### WHAT IS BEING ASKED
Render the entries below as a JSON array of strings, with one string for each line and any blank lines omitted.

### DATA SUPPLIED

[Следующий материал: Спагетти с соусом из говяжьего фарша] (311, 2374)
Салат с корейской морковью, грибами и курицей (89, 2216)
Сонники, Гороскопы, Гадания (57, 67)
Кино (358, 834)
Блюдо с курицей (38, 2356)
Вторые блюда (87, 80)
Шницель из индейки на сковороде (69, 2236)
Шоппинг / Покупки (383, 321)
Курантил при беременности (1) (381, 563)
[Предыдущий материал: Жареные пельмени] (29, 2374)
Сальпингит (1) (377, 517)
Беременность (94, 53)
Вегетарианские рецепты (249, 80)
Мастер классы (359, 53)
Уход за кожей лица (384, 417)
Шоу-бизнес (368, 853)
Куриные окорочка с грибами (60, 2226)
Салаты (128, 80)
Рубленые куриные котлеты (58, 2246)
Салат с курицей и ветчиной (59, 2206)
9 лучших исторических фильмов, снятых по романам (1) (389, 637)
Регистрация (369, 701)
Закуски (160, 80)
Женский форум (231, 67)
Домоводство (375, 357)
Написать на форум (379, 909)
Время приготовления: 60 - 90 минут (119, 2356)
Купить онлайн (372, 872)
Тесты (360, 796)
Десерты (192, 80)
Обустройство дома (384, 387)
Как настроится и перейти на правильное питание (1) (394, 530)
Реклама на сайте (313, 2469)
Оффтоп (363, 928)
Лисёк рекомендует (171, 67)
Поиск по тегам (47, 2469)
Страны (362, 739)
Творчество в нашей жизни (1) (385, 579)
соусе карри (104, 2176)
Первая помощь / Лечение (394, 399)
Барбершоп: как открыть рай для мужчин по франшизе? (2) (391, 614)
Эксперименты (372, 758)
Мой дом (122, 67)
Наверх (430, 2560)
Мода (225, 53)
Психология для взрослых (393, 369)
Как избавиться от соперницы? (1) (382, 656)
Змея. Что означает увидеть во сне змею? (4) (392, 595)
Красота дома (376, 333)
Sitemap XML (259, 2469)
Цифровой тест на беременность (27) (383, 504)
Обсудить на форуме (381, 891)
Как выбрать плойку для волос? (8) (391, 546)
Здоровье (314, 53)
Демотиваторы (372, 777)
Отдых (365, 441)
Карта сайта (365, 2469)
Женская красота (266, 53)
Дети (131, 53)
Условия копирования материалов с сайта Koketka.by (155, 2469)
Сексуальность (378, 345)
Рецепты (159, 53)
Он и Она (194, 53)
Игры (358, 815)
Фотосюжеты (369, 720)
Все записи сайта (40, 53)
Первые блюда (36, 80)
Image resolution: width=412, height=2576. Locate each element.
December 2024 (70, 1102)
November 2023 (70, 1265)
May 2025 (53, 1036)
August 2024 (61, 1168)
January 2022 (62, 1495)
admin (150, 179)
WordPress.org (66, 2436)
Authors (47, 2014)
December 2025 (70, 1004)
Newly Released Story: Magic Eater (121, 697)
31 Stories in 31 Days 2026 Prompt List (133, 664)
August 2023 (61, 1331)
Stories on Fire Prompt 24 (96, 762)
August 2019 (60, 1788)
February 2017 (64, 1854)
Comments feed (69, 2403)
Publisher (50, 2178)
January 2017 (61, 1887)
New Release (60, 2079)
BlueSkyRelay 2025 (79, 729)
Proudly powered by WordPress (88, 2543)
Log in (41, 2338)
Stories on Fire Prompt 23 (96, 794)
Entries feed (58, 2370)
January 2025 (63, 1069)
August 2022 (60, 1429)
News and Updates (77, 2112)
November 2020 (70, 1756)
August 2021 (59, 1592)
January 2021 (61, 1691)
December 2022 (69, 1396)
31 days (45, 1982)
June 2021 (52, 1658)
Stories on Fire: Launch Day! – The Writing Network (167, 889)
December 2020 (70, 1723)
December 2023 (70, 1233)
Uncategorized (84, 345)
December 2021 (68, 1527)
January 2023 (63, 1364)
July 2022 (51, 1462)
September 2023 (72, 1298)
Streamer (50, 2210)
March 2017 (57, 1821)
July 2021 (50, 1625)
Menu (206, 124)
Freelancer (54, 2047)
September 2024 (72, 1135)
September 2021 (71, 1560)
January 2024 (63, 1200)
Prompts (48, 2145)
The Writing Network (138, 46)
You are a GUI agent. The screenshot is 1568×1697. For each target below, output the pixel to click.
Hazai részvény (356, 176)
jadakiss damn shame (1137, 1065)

### ANSWER TO THIS PROBLEM
[
  "[Следующий материал: Спагетти с соусом из говяжьего фарша] (311, 2374)",
  "Салат с корейской морковью, грибами и курицей (89, 2216)",
  "Сонники, Гороскопы, Гадания (57, 67)",
  "Кино (358, 834)",
  "Блюдо с курицей (38, 2356)",
  "Вторые блюда (87, 80)",
  "Шницель из индейки на сковороде (69, 2236)",
  "Шоппинг / Покупки (383, 321)",
  "Курантил при беременности (1) (381, 563)",
  "[Предыдущий материал: Жареные пельмени] (29, 2374)",
  "Сальпингит (1) (377, 517)",
  "Беременность (94, 53)",
  "Вегетарианские рецепты (249, 80)",
  "Мастер классы (359, 53)",
  "Уход за кожей лица (384, 417)",
  "Шоу-бизнес (368, 853)",
  "Куриные окорочка с грибами (60, 2226)",
  "Салаты (128, 80)",
  "Рубленые куриные котлеты (58, 2246)",
  "Салат с курицей и ветчиной (59, 2206)",
  "9 лучших исторических фильмов, снятых по романам (1) (389, 637)",
  "Регистрация (369, 701)",
  "Закуски (160, 80)",
  "Женский форум (231, 67)",
  "Домоводство (375, 357)",
  "Написать на форум (379, 909)",
  "Время приготовления: 60 - 90 минут (119, 2356)",
  "Купить онлайн (372, 872)",
  "Тесты (360, 796)",
  "Десерты (192, 80)",
  "Обустройство дома (384, 387)",
  "Как настроится и перейти на правильное питание (1) (394, 530)",
  "Реклама на сайте (313, 2469)",
  "Оффтоп (363, 928)",
  "Лисёк рекомендует (171, 67)",
  "Поиск по тегам (47, 2469)",
  "Страны (362, 739)",
  "Творчество в нашей жизни (1) (385, 579)",
  "соусе карри (104, 2176)",
  "Первая помощь / Лечение (394, 399)",
  "Барбершоп: как открыть рай для мужчин по франшизе? (2) (391, 614)",
  "Эксперименты (372, 758)",
  "Мой дом (122, 67)",
  "Наверх (430, 2560)",
  "Мода (225, 53)",
  "Психология для взрослых (393, 369)",
  "Как избавиться от соперницы? (1) (382, 656)",
  "Змея. Что означает увидеть во сне змею? (4) (392, 595)",
  "Красота дома (376, 333)",
  "Sitemap XML (259, 2469)",
  "Цифровой тест на беременность (27) (383, 504)",
  "Обсудить на форуме (381, 891)",
  "Как выбрать плойку для волос? (8) (391, 546)",
  "Здоровье (314, 53)",
  "Демотиваторы (372, 777)",
  "Отдых (365, 441)",
  "Карта сайта (365, 2469)",
  "Женская красота (266, 53)",
  "Дети (131, 53)",
  "Условия копирования материалов с сайта Koketka.by (155, 2469)",
  "Сексуальность (378, 345)",
  "Рецепты (159, 53)",
  "Он и Она (194, 53)",
  "Игры (358, 815)",
  "Фотосюжеты (369, 720)",
  "Все записи сайта (40, 53)",
  "Первые блюда (36, 80)",
  "Image resolution: width=412, height=2576. Locate each element.",
  "December 2024 (70, 1102)",
  "November 2023 (70, 1265)",
  "May 2025 (53, 1036)",
  "August 2024 (61, 1168)",
  "January 2022 (62, 1495)",
  "admin (150, 179)",
  "WordPress.org (66, 2436)",
  "Authors (47, 2014)",
  "December 2025 (70, 1004)",
  "Newly Released Story: Magic Eater (121, 697)",
  "31 Stories in 31 Days 2026 Prompt List (133, 664)",
  "August 2023 (61, 1331)",
  "Stories on Fire Prompt 24 (96, 762)",
  "August 2019 (60, 1788)",
  "February 2017 (64, 1854)",
  "Comments feed (69, 2403)",
  "Publisher (50, 2178)",
  "January 2017 (61, 1887)",
  "New Release (60, 2079)",
  "BlueSkyRelay 2025 (79, 729)",
  "Proudly powered by WordPress (88, 2543)",
  "Log in (41, 2338)",
  "Stories on Fire Prompt 23 (96, 794)",
  "Entries feed (58, 2370)",
  "January 2025 (63, 1069)",
  "August 2022 (60, 1429)",
  "News and Updates (77, 2112)",
  "November 2020 (70, 1756)",
  "August 2021 (59, 1592)",
  "January 2021 (61, 1691)",
  "December 2022 (69, 1396)",
  "31 days (45, 1982)",
  "June 2021 (52, 1658)",
  "Stories on Fire: Launch Day! – The Writing Network (167, 889)",
  "December 2020 (70, 1723)",
  "December 2023 (70, 1233)",
  "Uncategorized (84, 345)",
  "December 2021 (68, 1527)",
  "January 2023 (63, 1364)",
  "July 2022 (51, 1462)",
  "September 2023 (72, 1298)",
  "Streamer (50, 2210)",
  "March 2017 (57, 1821)",
  "July 2021 (50, 1625)",
  "Menu (206, 124)",
  "Freelancer (54, 2047)",
  "September 2024 (72, 1135)",
  "September 2021 (71, 1560)",
  "January 2024 (63, 1200)",
  "Prompts (48, 2145)",
  "The Writing Network (138, 46)",
  "You are a GUI agent. The screenshot is 1568×1697. For each target below, output the pixel to click.",
  "Hazai részvény (356, 176)",
  "jadakiss damn shame (1137, 1065)"
]